Aside from riding through spectacular environments, Tom said his journey “came alive through encounters with people and animals.” He met people of diverse backgrounds including elementary and college students, teachers, governors, generals, Bedouins, beggars, hookers, conservationists, everyday families, a Hollywood movie star, and a “cosmic philosopher,” Tom shook hands with Pope John Paul. A lion kissed him. In downtown Nairobi, secret police detained him with others in a small holding room that had a barred window – twenty-four stories up. At the UN in New York, Tom was given a press conference and a personal tour by Fred Eckhard, the now former Spokesman for the UN Secretary-General. “Help along the way came from rich and poor alike,” he said.
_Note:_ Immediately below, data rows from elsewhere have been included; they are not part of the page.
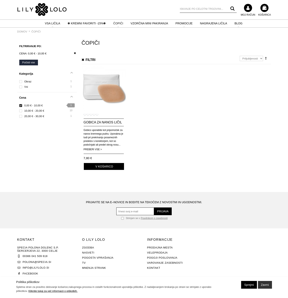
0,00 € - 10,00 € (33, 105)
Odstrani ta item (73, 53)
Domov (22, 31)
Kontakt (153, 267)
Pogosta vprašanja (98, 257)
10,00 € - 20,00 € (34, 110)
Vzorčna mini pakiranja (149, 23)
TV (84, 262)
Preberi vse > (93, 149)
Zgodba (88, 247)
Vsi (26, 86)
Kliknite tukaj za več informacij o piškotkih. (53, 291)
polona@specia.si (37, 261)
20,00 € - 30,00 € (34, 116)
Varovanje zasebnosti (165, 262)
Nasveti (88, 252)
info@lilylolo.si (36, 267)
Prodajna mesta (160, 247)
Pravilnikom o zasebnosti (154, 218)
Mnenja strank (94, 267)
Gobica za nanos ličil (103, 122)
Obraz (27, 81)
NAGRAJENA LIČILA (213, 23)
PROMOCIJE (184, 23)
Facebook (30, 273)
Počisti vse (28, 62)
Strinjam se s (130, 218)
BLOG (238, 23)
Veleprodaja (157, 252)
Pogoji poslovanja (162, 257)
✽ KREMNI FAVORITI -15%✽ (87, 23)
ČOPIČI (118, 23)
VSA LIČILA (52, 23)
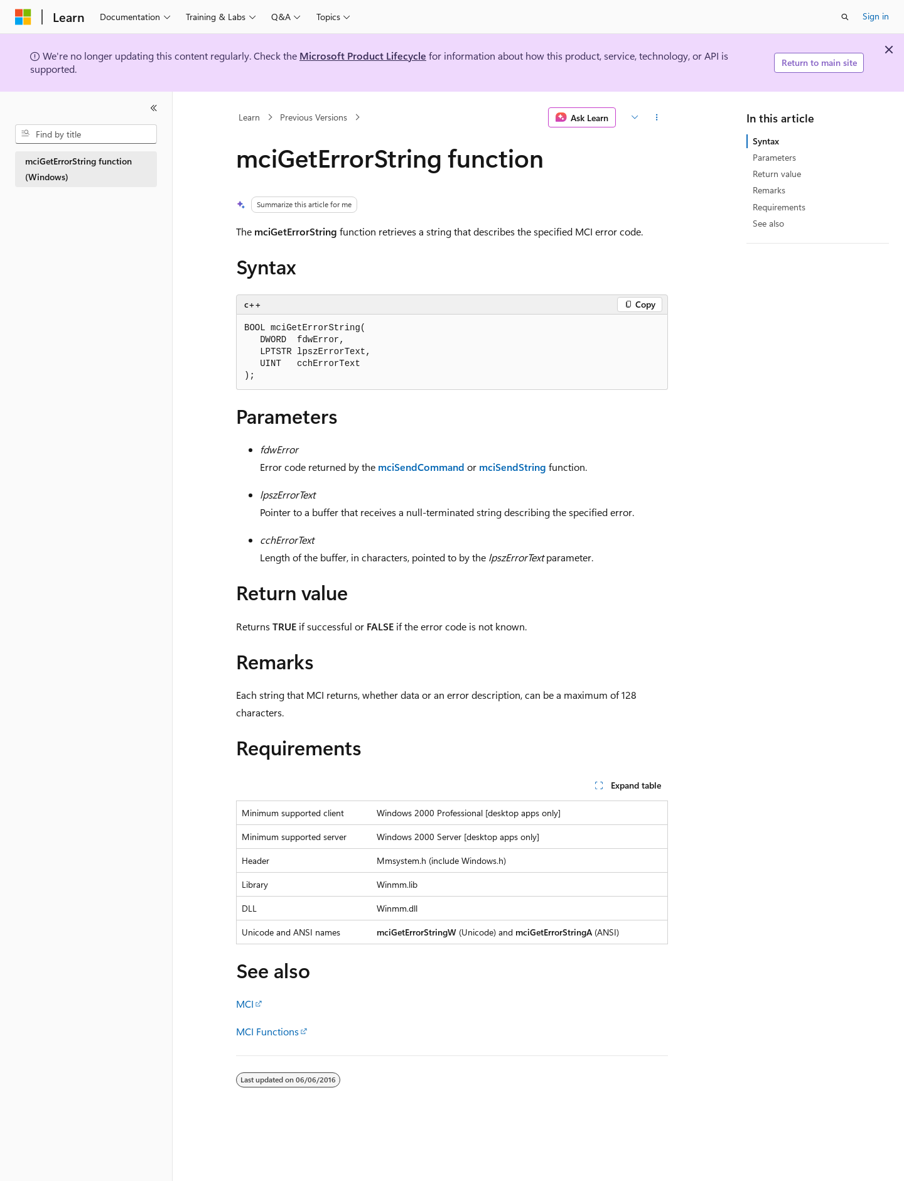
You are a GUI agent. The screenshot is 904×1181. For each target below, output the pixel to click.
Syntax (766, 141)
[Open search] (845, 17)
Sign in (876, 16)
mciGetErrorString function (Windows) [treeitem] (78, 169)
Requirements (779, 207)
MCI (245, 1003)
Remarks (769, 190)
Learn (249, 117)
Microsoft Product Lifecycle (362, 55)
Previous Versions (313, 117)
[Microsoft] (23, 17)
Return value (777, 174)
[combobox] (86, 134)
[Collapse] (154, 108)
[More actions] (657, 117)
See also (768, 223)
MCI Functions (267, 1031)
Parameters (774, 157)
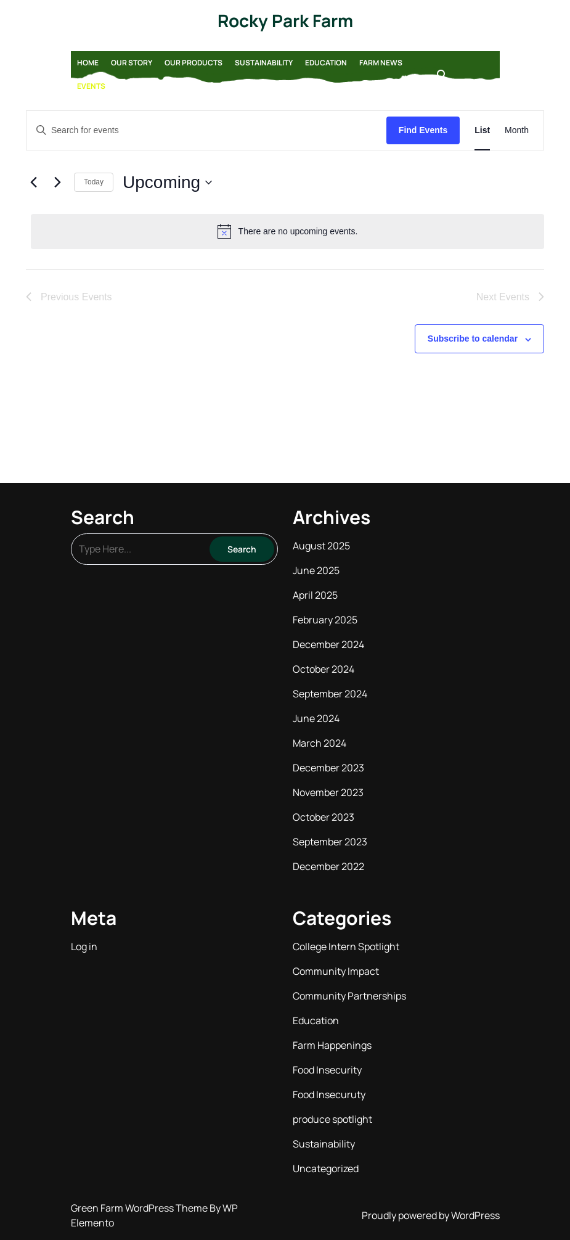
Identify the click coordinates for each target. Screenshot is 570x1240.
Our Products (193, 62)
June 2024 (316, 718)
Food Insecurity (327, 1070)
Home (88, 62)
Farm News (380, 62)
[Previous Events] (33, 182)
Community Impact (336, 971)
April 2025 (315, 595)
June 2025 (316, 570)
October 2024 (323, 669)
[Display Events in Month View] (517, 130)
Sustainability (264, 62)
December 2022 (328, 866)
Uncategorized (326, 1168)
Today (94, 182)
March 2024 (319, 743)
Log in (84, 946)
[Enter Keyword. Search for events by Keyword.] (206, 130)
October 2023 (323, 817)
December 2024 (328, 644)
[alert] (287, 231)
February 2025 (325, 619)
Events (91, 86)
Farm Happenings (332, 1045)
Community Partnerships (349, 996)
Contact (135, 86)
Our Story (131, 62)
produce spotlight (332, 1119)
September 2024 (330, 693)
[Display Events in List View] (482, 130)
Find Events (423, 130)
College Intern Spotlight (346, 946)
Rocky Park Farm (285, 20)
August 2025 (321, 545)
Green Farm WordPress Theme (140, 1208)
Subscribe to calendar (473, 338)
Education (326, 62)
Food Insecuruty (329, 1094)
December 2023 (328, 767)
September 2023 (330, 841)
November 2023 (328, 792)
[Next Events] (57, 182)
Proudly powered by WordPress (431, 1215)
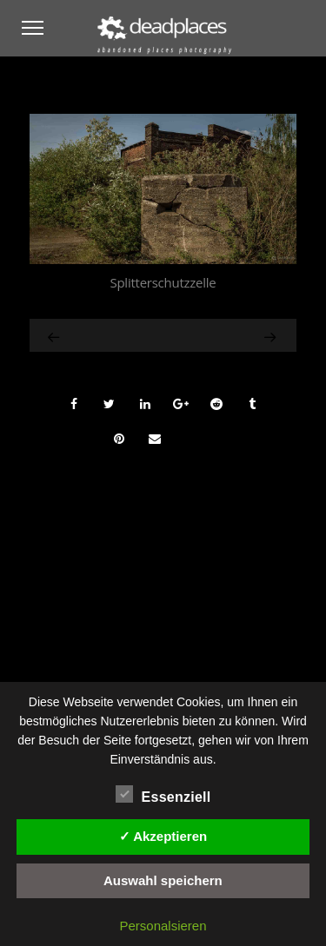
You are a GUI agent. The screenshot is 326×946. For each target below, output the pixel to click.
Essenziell (163, 794)
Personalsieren (162, 925)
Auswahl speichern (163, 880)
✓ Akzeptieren (163, 836)
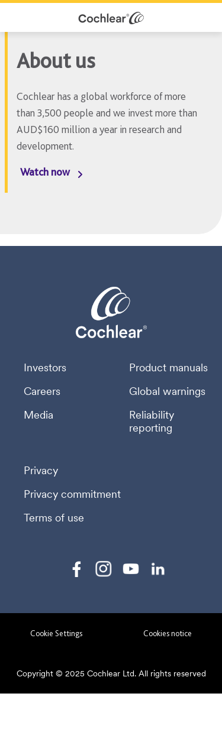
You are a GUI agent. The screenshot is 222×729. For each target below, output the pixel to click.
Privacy (41, 470)
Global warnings (167, 391)
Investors (45, 367)
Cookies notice (167, 633)
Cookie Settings (56, 633)
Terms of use (54, 517)
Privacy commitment (72, 494)
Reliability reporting (151, 422)
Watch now (45, 172)
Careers (42, 391)
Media (38, 415)
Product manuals (168, 367)
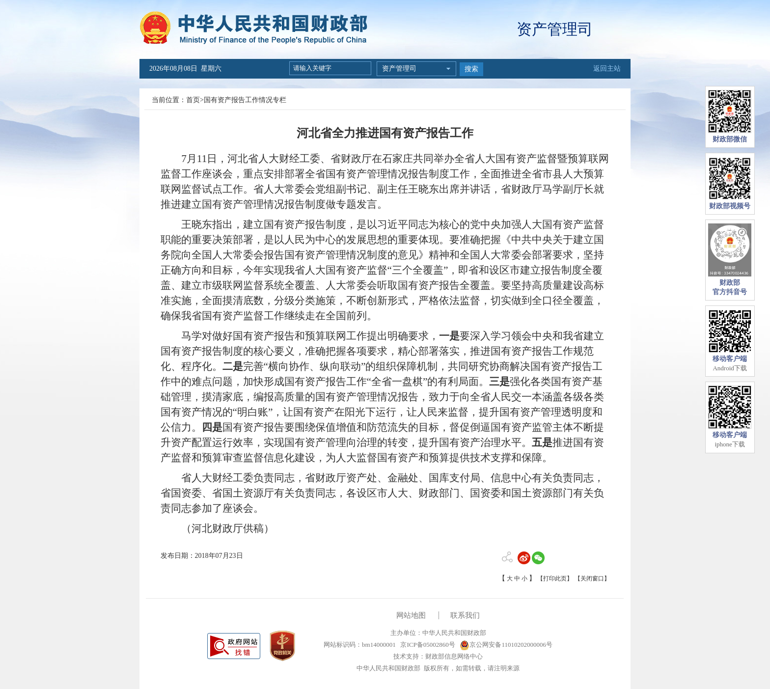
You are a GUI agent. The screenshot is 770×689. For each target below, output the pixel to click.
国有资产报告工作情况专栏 (245, 100)
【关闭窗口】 (592, 578)
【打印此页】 (555, 578)
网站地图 (411, 615)
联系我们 (465, 615)
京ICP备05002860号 (427, 644)
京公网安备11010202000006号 (506, 644)
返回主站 (607, 68)
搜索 (471, 69)
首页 (193, 100)
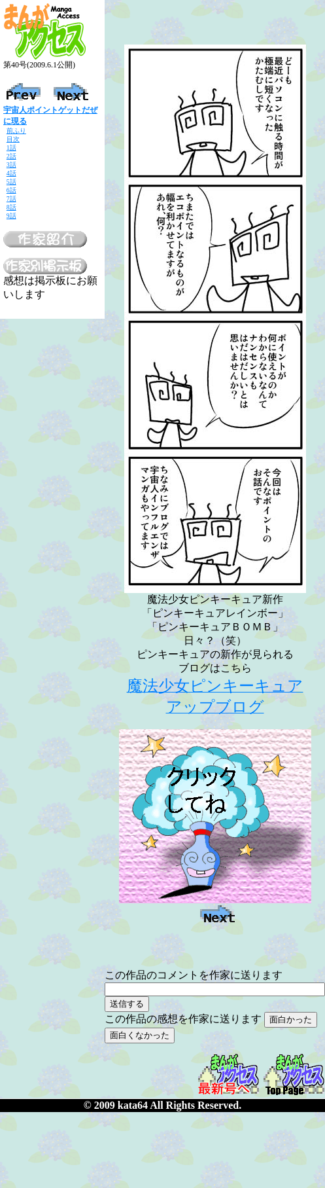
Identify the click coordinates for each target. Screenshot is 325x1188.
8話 (11, 207)
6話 (11, 190)
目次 (13, 139)
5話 (11, 181)
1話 (11, 147)
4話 (11, 173)
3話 (11, 164)
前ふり (16, 130)
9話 (11, 215)
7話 (11, 198)
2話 (11, 156)
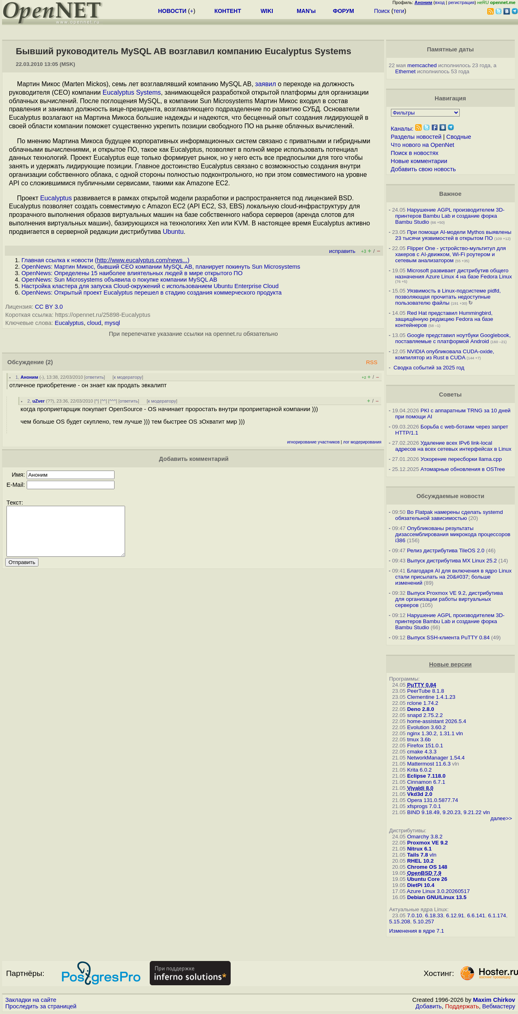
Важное (450, 194)
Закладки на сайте (30, 1000)
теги (398, 11)
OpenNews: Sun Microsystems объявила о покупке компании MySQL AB (119, 279)
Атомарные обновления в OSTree (462, 469)
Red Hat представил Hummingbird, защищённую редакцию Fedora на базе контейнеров (444, 319)
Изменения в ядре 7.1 (416, 931)
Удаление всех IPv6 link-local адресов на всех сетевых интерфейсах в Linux (453, 446)
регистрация (461, 2)
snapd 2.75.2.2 (425, 715)
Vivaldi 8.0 (420, 788)
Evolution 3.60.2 (426, 727)
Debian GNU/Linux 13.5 (437, 897)
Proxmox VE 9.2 (427, 843)
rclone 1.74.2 (422, 703)
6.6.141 (476, 915)
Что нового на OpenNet (422, 145)
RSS (371, 362)
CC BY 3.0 (49, 306)
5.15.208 (399, 922)
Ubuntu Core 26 (427, 879)
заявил (265, 84)
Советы (450, 394)
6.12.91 (455, 915)
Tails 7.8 (417, 855)
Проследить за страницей (40, 1006)
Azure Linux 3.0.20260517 (438, 891)
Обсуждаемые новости (450, 496)
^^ (104, 401)
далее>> (501, 818)
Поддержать (462, 1006)
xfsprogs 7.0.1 (424, 806)
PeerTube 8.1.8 (425, 691)
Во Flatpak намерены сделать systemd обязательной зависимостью (449, 515)
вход (440, 2)
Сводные (458, 137)
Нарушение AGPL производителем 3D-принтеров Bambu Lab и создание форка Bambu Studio (450, 216)
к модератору (128, 377)
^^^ (112, 401)
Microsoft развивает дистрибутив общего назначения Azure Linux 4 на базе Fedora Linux (453, 273)
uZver (38, 401)
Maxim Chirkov (494, 1000)
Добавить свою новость (423, 169)
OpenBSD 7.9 (424, 873)
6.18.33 (434, 915)
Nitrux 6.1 (419, 849)
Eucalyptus (56, 198)
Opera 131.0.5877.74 (432, 800)
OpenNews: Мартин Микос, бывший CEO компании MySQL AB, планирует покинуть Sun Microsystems (160, 266)
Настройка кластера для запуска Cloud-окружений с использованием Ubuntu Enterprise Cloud (149, 286)
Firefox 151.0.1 (425, 745)
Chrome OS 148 (427, 867)
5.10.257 (423, 922)
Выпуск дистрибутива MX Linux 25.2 (452, 561)
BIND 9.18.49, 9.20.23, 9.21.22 (444, 812)
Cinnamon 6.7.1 (426, 782)
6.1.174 (497, 915)
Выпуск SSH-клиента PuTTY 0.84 (448, 637)
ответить (94, 377)
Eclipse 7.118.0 (426, 776)
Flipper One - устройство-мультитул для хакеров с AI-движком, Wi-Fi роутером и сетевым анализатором (450, 254)
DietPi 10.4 (420, 885)
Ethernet (405, 71)
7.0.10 (414, 915)
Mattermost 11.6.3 (428, 764)
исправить (342, 251)
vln (459, 733)
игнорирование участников (313, 442)
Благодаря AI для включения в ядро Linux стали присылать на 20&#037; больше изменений (453, 577)
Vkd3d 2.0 (419, 794)
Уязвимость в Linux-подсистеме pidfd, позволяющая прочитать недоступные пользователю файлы (448, 297)
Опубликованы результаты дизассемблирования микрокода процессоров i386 (453, 534)
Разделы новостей (416, 137)
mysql (112, 323)
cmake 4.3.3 (422, 752)
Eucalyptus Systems (131, 92)
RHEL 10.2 (420, 861)
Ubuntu (173, 231)
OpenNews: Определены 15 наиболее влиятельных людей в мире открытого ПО (131, 273)
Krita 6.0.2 (419, 770)
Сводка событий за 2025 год (428, 368)
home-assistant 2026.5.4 (436, 721)
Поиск (382, 11)
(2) (49, 362)
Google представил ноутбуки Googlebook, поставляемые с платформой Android (453, 338)
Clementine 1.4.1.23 (431, 697)
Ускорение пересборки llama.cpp (461, 459)
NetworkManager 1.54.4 (436, 758)
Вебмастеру (498, 1006)
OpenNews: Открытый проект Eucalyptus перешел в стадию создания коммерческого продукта (151, 292)
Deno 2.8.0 (420, 709)
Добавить (429, 1006)
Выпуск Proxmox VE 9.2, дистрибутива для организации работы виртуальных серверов (449, 599)
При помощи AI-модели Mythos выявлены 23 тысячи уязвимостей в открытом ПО (453, 235)
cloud (94, 323)
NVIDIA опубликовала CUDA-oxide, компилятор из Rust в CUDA (445, 354)
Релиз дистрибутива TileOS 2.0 (445, 550)
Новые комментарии (419, 161)
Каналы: (402, 128)
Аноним (29, 377)
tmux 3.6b (419, 739)
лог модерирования (362, 442)
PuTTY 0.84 (421, 685)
But he was not entirely alone on his journey. To help him with his writing, Tom took along a mentor - Ernest Hemingway - figuratively, of course, by referring to his copy of By-Line: Ernest Hemingway, which he carried with him throughout the journey. After Tom and Melawend were struck by a car the first day out in England, a passenger in the car said, "Someone is with you."
But getting home safely was not the end of it. “In making the journey,” Tom said, “I gained such a profound education in the world and the self that I spent the next twelve years writing the book about it.”